Reproduce the thread on environmental legislation from "smog in Los" up to and including "in the future.", swapping "idiots" for "people".

Excerpt:
--- Begin ---
Maybe if you think it's a huge gotcha, you can find it. If you do, I'll worry about whatever #2 is on that list.
04-26-2016 , 12:11 AM
Shifty, do you think you would have supported or opposed the kinds of environmental legislation that happened because of lefty activism in the late '60s and early '70s?

Well, we know you would have opposed them.

Rivers in the US were on fire

Smog in London had killed thousands

smog in Los Angeles wasn't far behind

Lead in the atmosphere was like 10000 times higher

Of course there are plenty of idiots who want to repeal the clean air and water acts and eliminate the EPA and undo what has made the US a better and cleaner place than it was 40 years ago. And those same idiots will fight tooth and nail to prevent it from becoming even better in the future.

http://thinkprogress.org/climate/201...-our-children/
04-26-2016 , 01:18 AM
over/under on how many of those were quote mined?
04-26-2016 , 01:24 AM
Quote:
Originally Posted by Louis Cyphre
over/under on how many of those were quote mined?
Shifty's post?

Those quotes are in lists all over the internet. I spent like half an hour trying to get the source of the first quote and it's very difficult because there were 145000 hits of right wing nut job after right wing nut job.

This is related, but not specific to right wing nut jobs, but the internet is kinda getting worse and worse. Back in the day you'd never get 10 sites all saying the same thing, let alone 145000.
04-26-2016 , 01:36 AM
Quote:
Originally Posted by microbet
Shifty's post?
Yes.
--- End ---
(Recorded data)
--- Begin ---
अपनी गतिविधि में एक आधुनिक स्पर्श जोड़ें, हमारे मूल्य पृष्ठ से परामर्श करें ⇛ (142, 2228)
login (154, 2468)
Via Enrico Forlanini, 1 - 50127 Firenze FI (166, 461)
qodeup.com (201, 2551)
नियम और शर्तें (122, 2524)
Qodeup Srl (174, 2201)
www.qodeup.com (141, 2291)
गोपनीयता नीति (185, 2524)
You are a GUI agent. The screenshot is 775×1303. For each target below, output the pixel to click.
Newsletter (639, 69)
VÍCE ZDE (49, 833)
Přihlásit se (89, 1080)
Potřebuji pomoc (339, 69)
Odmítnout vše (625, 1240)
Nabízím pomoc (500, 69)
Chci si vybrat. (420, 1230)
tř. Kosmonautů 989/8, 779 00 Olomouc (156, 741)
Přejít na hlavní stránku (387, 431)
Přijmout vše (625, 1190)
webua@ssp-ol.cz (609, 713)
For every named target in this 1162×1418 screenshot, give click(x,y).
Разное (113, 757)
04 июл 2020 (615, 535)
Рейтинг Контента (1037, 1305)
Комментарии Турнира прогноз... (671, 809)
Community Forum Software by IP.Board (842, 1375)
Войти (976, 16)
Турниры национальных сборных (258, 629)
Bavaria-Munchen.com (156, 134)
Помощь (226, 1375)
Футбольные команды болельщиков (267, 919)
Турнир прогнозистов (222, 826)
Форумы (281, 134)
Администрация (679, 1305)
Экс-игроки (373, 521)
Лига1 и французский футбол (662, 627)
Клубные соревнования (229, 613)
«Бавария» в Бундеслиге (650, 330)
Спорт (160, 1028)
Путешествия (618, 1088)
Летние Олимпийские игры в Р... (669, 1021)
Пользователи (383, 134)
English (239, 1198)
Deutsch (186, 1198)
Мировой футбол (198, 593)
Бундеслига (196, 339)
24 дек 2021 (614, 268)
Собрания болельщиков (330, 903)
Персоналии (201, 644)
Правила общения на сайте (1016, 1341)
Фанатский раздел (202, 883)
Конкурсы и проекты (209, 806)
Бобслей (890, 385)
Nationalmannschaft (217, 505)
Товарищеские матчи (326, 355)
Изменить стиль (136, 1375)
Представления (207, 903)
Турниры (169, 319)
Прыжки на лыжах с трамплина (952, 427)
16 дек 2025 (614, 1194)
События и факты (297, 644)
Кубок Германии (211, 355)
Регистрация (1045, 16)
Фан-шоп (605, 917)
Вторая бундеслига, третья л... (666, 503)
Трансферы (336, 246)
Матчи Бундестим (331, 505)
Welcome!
--- End ---
Worked answer:
smog in Los Angeles wasn't far behind

Lead in the atmosphere was like 10000 times higher

Of course there are plenty of people who want to repeal the clean air and water acts and eliminate the EPA and undo what has made the US a better and cleaner place than it was 40 years ago. And those same people will fight tooth and nail to prevent it from becoming even better in the future.